Reputation: 335
I have a dataframe test that looks like this:
ID Month1 Month2 Month3 Month4 Month5 Month6 Month7 Month8
A 0 1 1 1 1 0 0 0
B 0 1 1 1 0 0 NA NA
C 0 0 0 0 NA NA NA NA
D 0 1 1 1 1 1 1 1
E 0 1 1 0 0 0 1 1
F 0 0 0 1 1 1 1 1
G 0 0 1 1 0 0 0 0
H 0 0 0 0 0 0 0 0
I want to create a conditional variable “Result” within the data frame that counts the number of times 1 is repeated in a row. However, I only want to count the first set of 1s that is followed by a 0, which means that there are three conditions that I need to keep in mind when crating the “Result” variable. The conditions are as follows:
Condition 1: Count the first set of 1s that end with a 0.

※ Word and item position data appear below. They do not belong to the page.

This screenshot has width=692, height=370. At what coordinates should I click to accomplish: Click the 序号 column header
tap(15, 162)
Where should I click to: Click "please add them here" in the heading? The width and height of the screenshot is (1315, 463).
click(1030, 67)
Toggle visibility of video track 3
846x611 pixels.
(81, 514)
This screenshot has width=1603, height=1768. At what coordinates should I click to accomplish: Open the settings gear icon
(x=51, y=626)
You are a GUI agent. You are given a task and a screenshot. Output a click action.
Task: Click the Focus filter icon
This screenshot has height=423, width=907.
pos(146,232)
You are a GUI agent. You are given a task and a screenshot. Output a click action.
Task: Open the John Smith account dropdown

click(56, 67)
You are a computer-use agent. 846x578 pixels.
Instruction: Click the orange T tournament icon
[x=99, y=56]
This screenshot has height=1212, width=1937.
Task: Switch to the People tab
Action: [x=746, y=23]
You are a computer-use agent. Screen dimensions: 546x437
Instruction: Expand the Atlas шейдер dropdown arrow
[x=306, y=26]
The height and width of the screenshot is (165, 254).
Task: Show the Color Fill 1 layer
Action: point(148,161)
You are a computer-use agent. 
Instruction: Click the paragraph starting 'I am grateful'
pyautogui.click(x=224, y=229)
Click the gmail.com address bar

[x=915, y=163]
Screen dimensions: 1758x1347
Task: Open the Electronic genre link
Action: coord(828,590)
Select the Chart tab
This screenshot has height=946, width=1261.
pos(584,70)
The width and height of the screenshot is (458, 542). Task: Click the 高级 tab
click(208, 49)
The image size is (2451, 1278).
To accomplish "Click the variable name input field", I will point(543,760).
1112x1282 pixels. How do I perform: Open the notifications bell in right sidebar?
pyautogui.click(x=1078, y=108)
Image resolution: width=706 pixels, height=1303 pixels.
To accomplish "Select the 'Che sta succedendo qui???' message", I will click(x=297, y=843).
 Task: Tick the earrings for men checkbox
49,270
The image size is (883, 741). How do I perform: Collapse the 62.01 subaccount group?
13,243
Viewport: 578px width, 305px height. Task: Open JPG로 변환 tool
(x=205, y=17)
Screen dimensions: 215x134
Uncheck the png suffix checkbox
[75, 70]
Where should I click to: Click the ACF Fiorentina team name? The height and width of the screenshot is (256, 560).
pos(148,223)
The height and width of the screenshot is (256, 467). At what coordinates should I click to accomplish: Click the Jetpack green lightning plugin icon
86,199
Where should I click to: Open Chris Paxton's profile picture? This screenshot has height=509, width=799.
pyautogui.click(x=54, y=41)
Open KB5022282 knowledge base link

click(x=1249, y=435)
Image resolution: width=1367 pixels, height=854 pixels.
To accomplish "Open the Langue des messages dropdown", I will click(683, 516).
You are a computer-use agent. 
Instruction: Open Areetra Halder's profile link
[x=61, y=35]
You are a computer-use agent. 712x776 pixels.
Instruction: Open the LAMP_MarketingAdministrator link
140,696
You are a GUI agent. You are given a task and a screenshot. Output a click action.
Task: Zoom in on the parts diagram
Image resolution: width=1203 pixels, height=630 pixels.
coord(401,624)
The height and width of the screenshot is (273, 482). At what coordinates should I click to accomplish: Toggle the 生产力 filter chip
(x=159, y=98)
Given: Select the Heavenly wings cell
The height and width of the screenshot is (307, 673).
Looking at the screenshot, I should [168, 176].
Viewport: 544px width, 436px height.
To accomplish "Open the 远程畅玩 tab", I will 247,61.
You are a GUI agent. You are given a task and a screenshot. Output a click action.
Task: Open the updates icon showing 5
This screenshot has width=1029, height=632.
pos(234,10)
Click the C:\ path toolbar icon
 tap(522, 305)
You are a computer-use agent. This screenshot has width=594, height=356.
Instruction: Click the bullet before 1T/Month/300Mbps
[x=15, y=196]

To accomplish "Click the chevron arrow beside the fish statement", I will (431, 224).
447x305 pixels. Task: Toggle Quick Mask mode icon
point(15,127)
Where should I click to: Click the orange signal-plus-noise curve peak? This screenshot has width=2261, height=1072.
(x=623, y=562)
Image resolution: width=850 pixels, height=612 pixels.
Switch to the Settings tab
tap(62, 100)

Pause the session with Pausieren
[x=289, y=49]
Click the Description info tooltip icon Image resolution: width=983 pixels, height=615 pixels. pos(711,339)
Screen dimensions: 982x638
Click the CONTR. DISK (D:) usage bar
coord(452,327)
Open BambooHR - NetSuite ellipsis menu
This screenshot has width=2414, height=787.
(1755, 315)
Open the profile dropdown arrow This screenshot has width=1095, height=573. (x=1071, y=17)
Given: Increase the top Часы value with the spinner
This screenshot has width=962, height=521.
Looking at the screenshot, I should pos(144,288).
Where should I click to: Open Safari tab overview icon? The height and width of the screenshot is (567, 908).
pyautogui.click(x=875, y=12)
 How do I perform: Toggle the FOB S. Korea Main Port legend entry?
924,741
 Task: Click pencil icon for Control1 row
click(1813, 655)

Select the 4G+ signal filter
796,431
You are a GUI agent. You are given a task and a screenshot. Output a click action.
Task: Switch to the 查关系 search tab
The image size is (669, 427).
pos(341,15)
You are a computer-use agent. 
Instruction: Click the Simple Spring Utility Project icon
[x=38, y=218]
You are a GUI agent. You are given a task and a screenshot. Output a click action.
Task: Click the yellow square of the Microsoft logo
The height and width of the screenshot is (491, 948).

Condition 2: If the set of 1s does not end in 0 or ends in NA, Result=NA
Condition 3 If there are two sets of 1s that end in the zero, ignore the second one.
ID Month1 Month2 Month3 Month4 Month5 Month6 Month7 Month8 Result
A 0 1 1 1 1 0 0 0 4
B 0 1 1 1 0 0 NA NA 3
C 0 0 0 0 NA NA NA NA 0
D 0 1 1 1 1 1 1 1 NA
E 0 1 1 0 0 0 1 1 2
F 0 0 0 1 1 1 1 1 NA
G 0 0 1 1 0 0 0 0 2
H 0 0 0 0 0 0 0 0 0
This that I have tried so far:
test$Result=apply(test[,c(2:9)],1,function(x) length(x[x==1&!(is.na(x))]))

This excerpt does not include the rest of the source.